• **Supplied data**

----------------

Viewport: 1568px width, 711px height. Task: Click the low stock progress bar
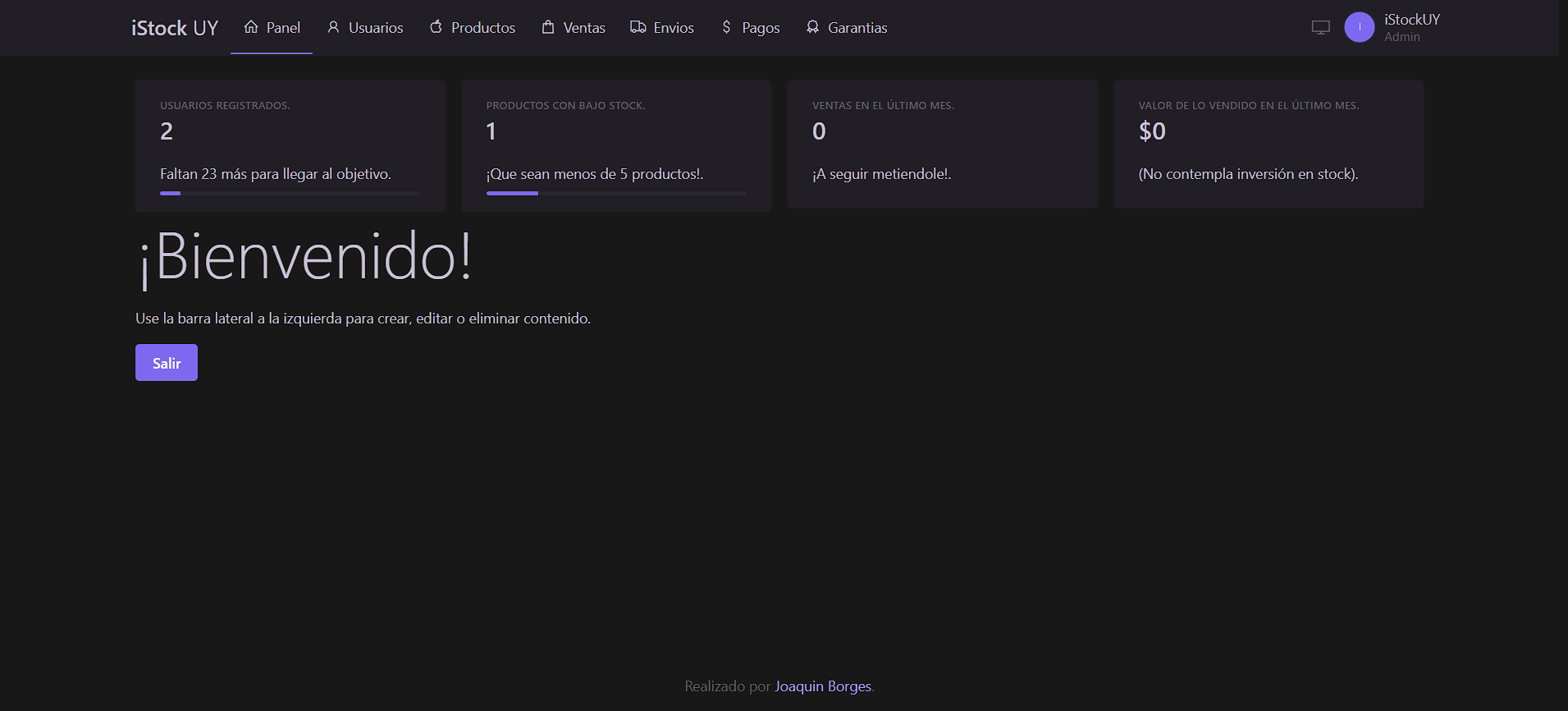tap(615, 193)
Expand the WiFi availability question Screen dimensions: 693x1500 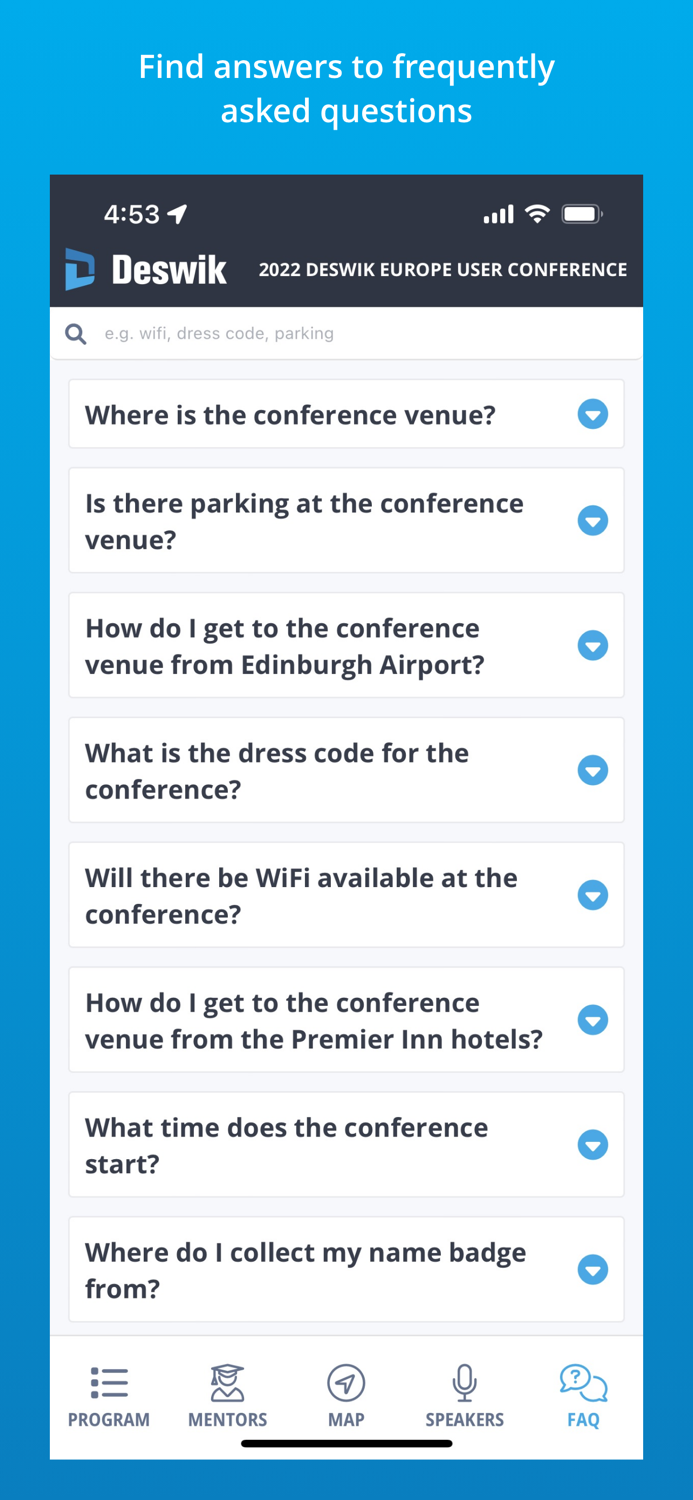593,895
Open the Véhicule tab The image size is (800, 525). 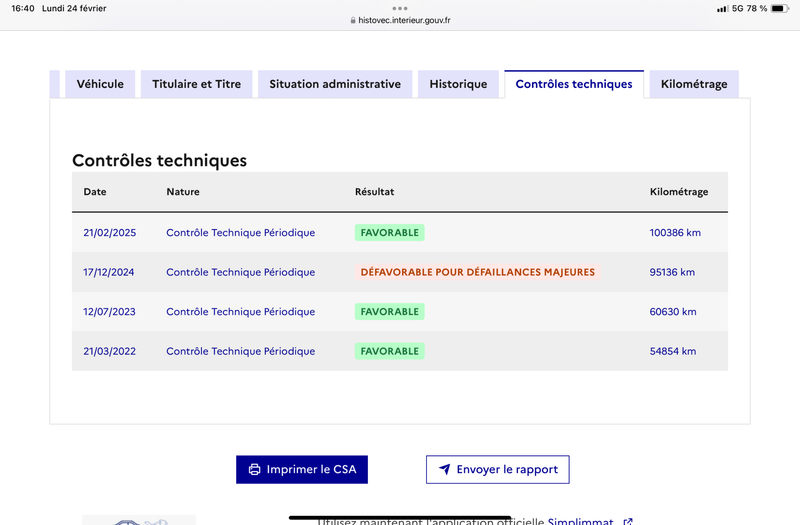click(x=100, y=84)
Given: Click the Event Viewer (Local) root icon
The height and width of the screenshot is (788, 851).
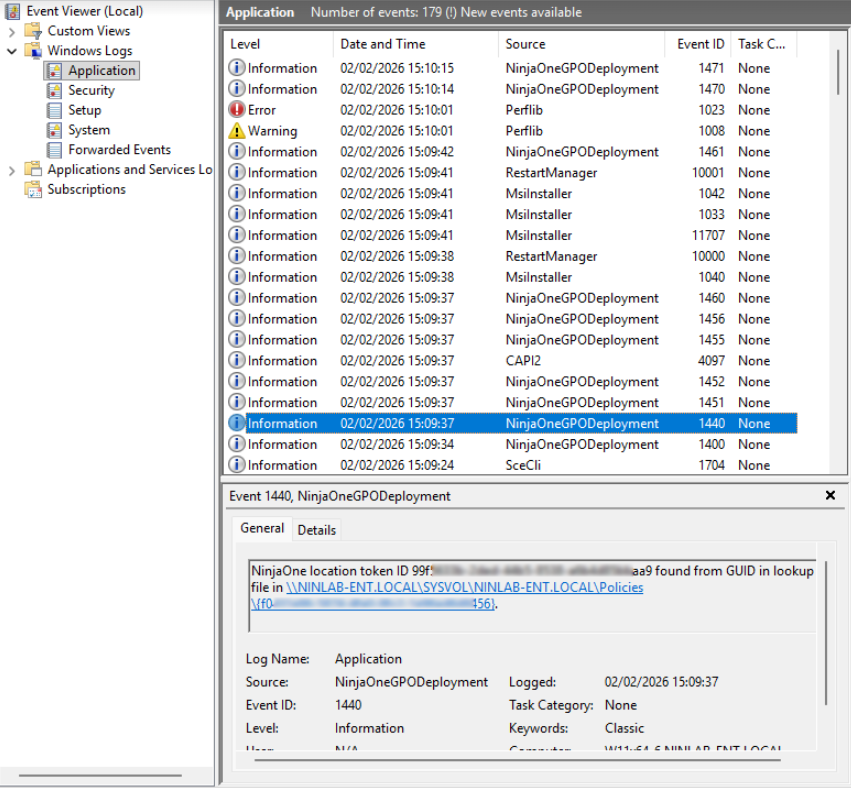Looking at the screenshot, I should pos(13,11).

----------------

Starting at the line with "The height and", transcribe the listing above exactly through its last line. No picture belongs in the transcription.

The height and width of the screenshot is (788, 851).
Looking at the screenshot, I should pos(13,11).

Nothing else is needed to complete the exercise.